Dataset excerpts
☆ ☆ ☆ ☆ ☆ ☆ ☆
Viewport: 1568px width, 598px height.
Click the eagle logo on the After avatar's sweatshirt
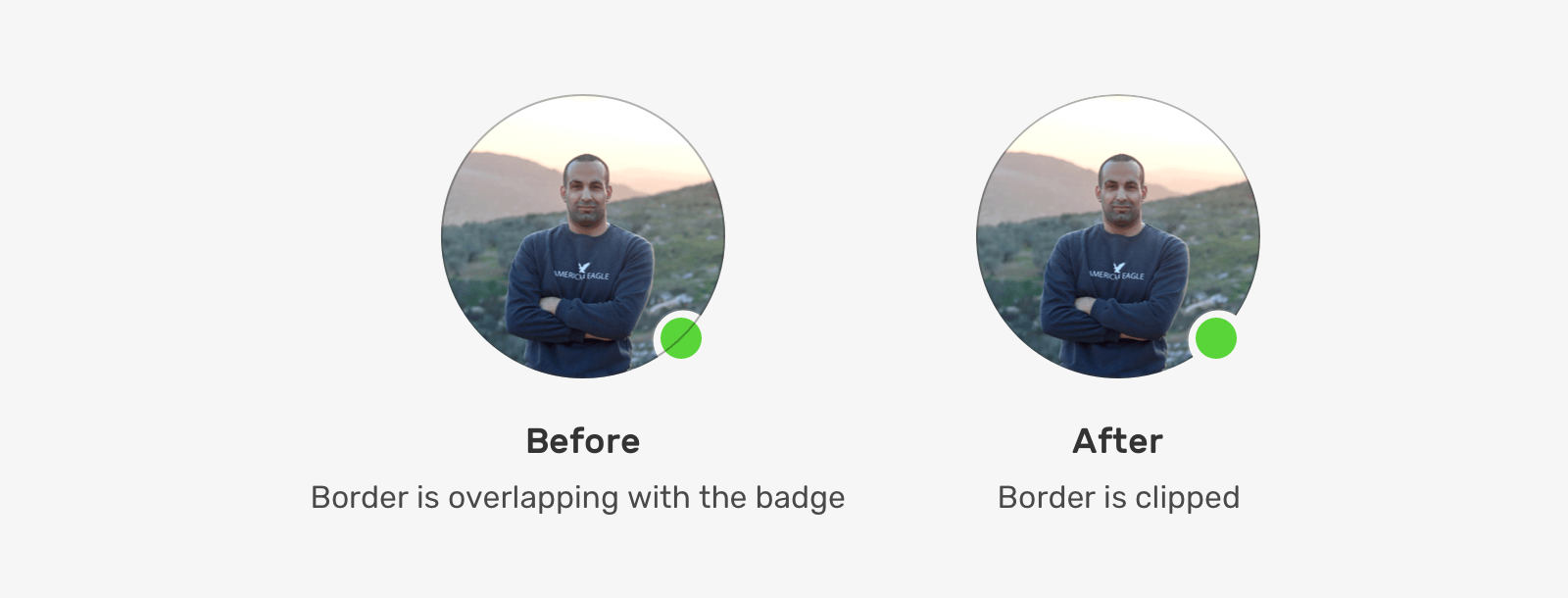(1119, 268)
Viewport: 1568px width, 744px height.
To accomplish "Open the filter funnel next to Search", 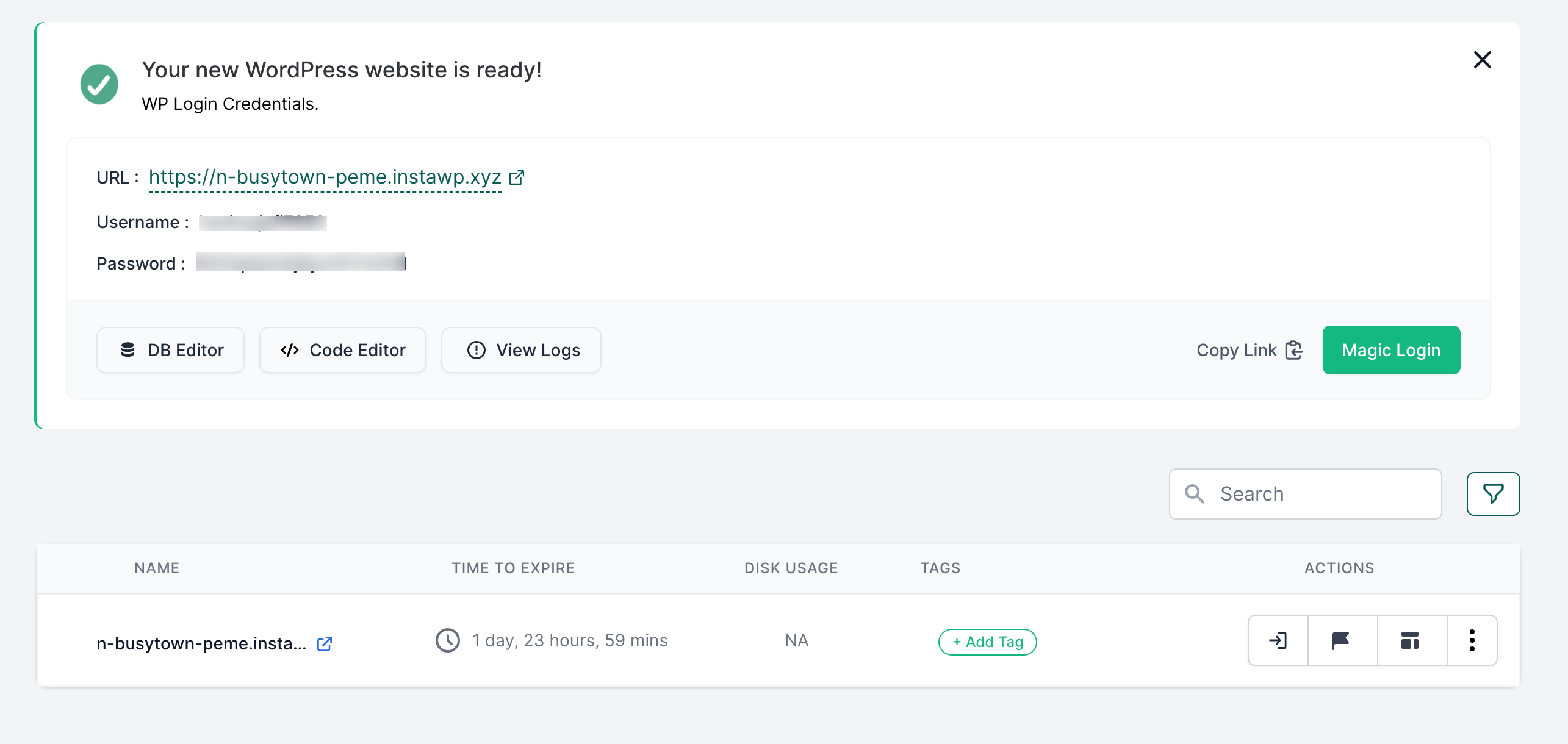I will point(1493,493).
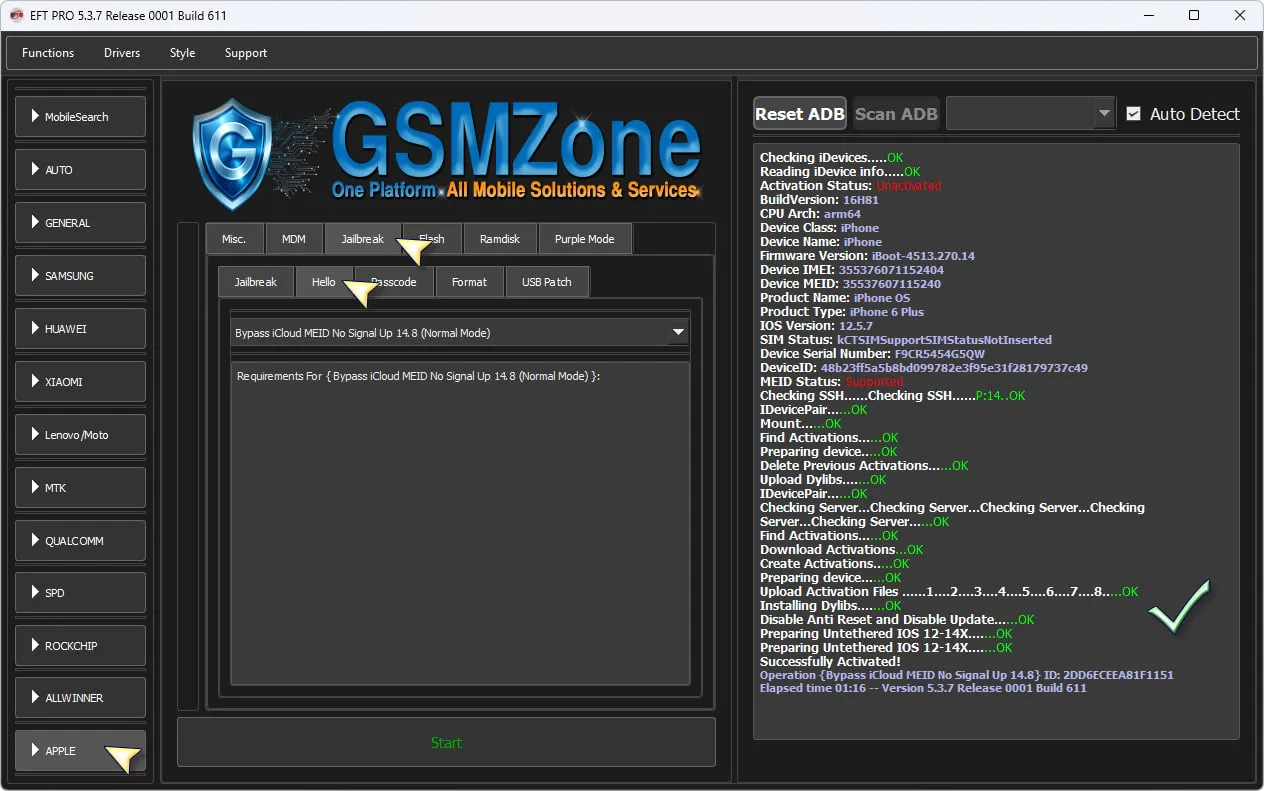Expand the MobileSearch category arrow

point(35,117)
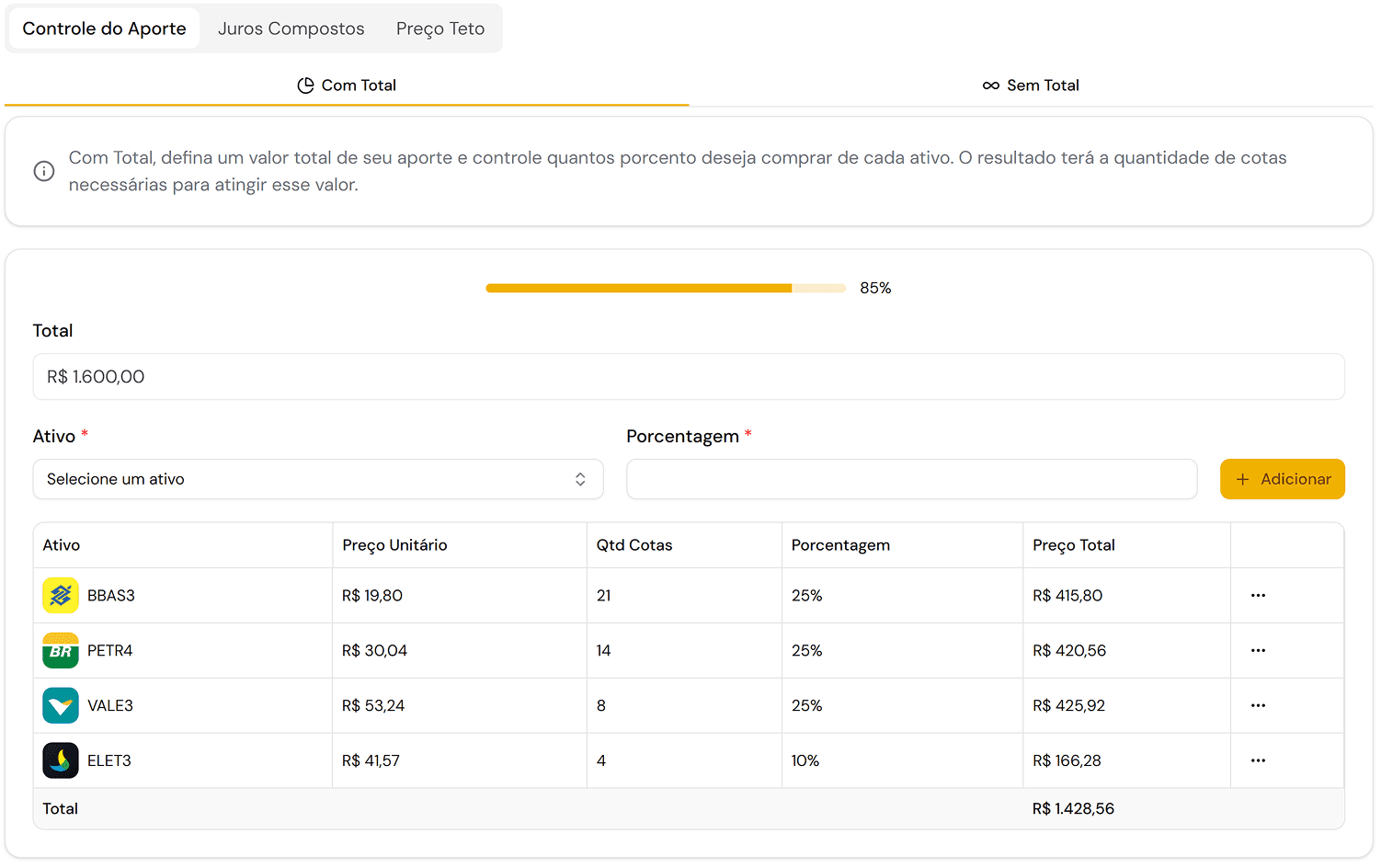Switch to the Juros Compostos tab
Image resolution: width=1381 pixels, height=868 pixels.
(x=291, y=29)
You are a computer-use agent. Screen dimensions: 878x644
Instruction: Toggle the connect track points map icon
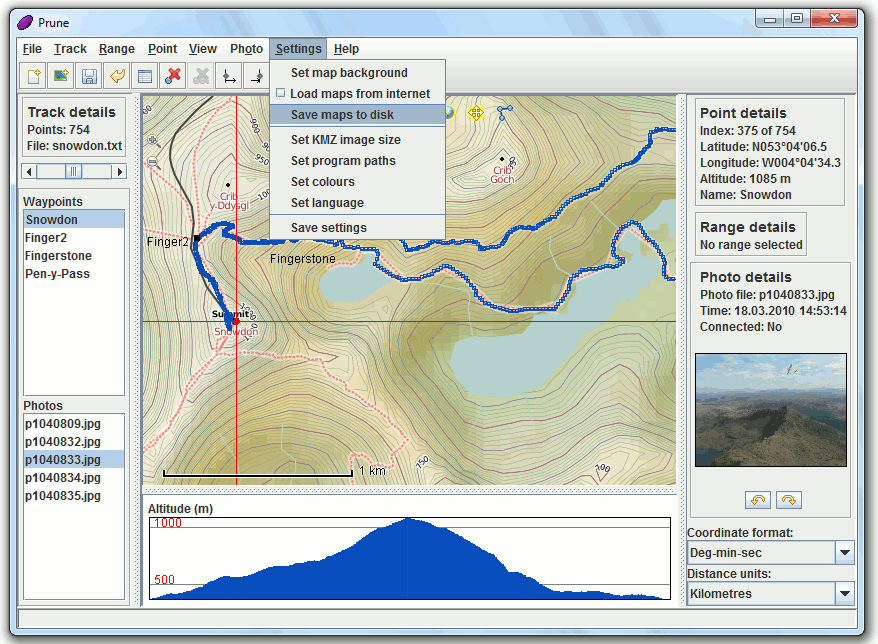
☆ ☆ ☆ ☆ ☆ ☆ ☆
▸ **WHAT IS REQUIRED**:
Say only how many lines above contain "Viewport", with no other words.

▸ **RESPONSE BOX**:
2